* _REQUIREMENTS_
Output the following lines exactly as they appear.

* _DATA ENTRIES_

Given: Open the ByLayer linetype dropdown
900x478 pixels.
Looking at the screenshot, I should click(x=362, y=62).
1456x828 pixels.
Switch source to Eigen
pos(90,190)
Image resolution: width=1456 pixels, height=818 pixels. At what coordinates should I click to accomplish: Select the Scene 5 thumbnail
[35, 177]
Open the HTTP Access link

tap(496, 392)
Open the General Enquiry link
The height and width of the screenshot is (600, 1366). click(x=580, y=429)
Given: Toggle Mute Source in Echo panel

* _SOLUTION FOR THIS PROBLEM_
Given: Open the ByLayer linetype dropdown
900x478 pixels.
Looking at the screenshot, I should click(x=362, y=62).
1456x828 pixels.
Switch source to Eigen
pos(90,190)
Image resolution: width=1456 pixels, height=818 pixels. At what coordinates should I click to accomplish: Select the Scene 5 thumbnail
[35, 177]
Open the HTTP Access link

tap(496, 392)
Open the General Enquiry link
The height and width of the screenshot is (600, 1366). click(x=580, y=429)
Given: Toggle Mute Source in Echo panel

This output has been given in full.